__Direction a__
Convert the records from the line with "Open the Gallery" to the line with "Screen dimensions: 979x383 point(13,93)", both included, into a Markdown table with the columns n and Line. Number each row, skip blank lines, and include no other lines.

The discovery system is responsible for finding and cataloging all content, sections, and assets in a Bengal site.
Content Discovery (bengal/discovery/content_discovery.py)
Purpose
Walks the content directory recursively to create Page and Section objects
Responsibilities
- Walks content directory recursively
- Creates Page and Section objects
- Parses frontmatter
- Organizes content into hierarchy
- Includes autodoc-generated markdown files
- Uses Utilities: Delegates to
bengal.utils.file_io.read_text_file()for robust file reading with encoding fallback
Process Flow
- Start at content root directory
- Recursively traverse directories
- For each directory:
- Create Section object
- Look for
_index.md(section index page) - Find all markdown files
- For each markdown file:
- Read file content
- Parse frontmatter (YAML/TOML)

__Direction b__
Reproduce the discovery system page word for word from "The discovery system" to "Content Discovery (bengal/discovery/content_discovery.py)".

__Data entries__
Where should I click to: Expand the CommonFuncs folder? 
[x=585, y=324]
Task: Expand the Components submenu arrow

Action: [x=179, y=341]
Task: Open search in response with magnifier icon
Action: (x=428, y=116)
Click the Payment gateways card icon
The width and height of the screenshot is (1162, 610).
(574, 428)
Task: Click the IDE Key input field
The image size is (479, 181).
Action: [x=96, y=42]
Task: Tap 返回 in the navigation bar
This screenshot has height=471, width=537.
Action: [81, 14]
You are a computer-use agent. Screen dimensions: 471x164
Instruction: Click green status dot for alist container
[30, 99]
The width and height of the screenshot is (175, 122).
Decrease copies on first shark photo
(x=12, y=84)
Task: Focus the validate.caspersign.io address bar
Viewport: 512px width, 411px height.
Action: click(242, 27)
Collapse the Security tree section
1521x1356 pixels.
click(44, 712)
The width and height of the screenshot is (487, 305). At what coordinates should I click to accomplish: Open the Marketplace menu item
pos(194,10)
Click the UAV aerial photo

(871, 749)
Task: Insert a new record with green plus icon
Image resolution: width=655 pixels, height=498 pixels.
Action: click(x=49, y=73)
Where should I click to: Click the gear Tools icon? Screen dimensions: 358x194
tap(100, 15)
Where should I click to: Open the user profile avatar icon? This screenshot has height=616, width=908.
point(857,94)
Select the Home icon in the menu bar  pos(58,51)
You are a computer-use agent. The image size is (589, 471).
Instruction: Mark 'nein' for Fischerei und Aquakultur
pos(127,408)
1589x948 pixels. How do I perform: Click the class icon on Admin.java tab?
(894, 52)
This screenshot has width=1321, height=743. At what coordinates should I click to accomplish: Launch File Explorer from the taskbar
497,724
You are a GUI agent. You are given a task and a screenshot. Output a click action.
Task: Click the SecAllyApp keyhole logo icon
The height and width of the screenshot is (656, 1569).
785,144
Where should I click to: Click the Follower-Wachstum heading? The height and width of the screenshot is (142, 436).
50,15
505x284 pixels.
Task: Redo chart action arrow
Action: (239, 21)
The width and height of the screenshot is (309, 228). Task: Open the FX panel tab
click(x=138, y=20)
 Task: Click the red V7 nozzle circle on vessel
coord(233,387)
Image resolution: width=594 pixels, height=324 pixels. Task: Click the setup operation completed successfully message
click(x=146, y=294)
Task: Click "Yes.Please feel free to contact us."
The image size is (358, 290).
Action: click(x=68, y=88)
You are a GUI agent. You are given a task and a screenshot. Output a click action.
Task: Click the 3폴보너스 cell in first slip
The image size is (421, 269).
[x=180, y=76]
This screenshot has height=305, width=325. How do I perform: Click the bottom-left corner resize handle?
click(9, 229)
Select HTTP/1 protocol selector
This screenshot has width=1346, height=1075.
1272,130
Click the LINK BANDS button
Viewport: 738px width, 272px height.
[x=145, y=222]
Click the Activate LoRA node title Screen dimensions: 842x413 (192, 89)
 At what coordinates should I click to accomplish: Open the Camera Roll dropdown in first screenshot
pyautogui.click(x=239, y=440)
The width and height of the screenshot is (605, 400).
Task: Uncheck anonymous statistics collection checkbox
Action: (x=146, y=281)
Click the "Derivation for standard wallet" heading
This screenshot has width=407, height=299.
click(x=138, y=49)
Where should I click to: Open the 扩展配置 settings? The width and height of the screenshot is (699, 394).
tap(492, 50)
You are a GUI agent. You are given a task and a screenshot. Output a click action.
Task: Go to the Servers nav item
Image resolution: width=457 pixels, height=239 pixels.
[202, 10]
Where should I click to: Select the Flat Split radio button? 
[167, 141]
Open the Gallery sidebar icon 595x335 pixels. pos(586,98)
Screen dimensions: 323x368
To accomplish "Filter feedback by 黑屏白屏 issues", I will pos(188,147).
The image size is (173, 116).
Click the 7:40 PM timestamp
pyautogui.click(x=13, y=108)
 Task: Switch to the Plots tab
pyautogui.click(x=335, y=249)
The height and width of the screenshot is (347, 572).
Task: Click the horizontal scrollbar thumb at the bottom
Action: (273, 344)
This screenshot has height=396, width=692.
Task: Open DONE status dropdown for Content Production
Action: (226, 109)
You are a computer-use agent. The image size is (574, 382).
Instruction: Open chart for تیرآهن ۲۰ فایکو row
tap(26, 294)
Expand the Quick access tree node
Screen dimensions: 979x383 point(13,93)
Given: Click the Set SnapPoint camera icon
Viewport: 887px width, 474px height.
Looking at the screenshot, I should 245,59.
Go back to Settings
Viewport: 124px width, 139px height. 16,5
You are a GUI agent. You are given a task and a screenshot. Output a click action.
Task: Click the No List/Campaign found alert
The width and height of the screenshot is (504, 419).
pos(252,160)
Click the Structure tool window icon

__Exercise response a__
| n | Line |
|---|---|
| 1 | Open the Gallery sidebar icon 595x335 pixels. pos(586,98) |
| 2 | Screen dimensions: 323x368 |
| 3 | To accomplish "Filter feedback by 黑屏白屏 issues", I will pos(188,147). |
| 4 | The image size is (173, 116). |
| 5 | Click the 7:40 PM timestamp |
| 6 | pyautogui.click(x=13, y=108) |
| 7 |  Task: Switch to the Plots tab |
| 8 | pyautogui.click(x=335, y=249) |
| 9 | The height and width of the screenshot is (347, 572). |
| 10 | Task: Click the horizontal scrollbar thumb at the bottom |
| 11 | Action: (273, 344) |
| 12 | This screenshot has height=396, width=692. |
| 13 | Task: Open DONE status dropdown for Content Production |
| 14 | Action: (226, 109) |
| 15 | You are a computer-use agent. The image size is (574, 382). |
| 16 | Instruction: Open chart for تیرآهن ۲۰ فایکو row |
| 17 | tap(26, 294) |
| 18 | Expand the Quick access tree node |
| 19 | Screen dimensions: 979x383 point(13,93) |

__Exercise response b__
The discovery system is responsible for finding and cataloging all content, sections, and assets in a Bengal site.
Content Discovery (bengal/discovery/content_discovery.py)